▶ _TASK GOAL_: The line that contains "Bluesky (1724, 485)" marks the start. Output it and all remaining lines exactly, through the final line of the listing.

▶ _SOURCE DATA_:
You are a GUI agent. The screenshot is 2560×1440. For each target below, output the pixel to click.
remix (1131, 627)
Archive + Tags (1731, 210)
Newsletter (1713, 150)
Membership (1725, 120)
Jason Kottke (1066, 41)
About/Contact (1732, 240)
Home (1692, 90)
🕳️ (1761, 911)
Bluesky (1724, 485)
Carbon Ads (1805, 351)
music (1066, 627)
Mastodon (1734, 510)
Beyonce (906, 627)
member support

▶ _RESPONSE AREA_:
Bluesky (1724, 485)
Carbon Ads (1805, 351)
music (1066, 627)
Mastodon (1734, 510)
Beyonce (906, 627)
member support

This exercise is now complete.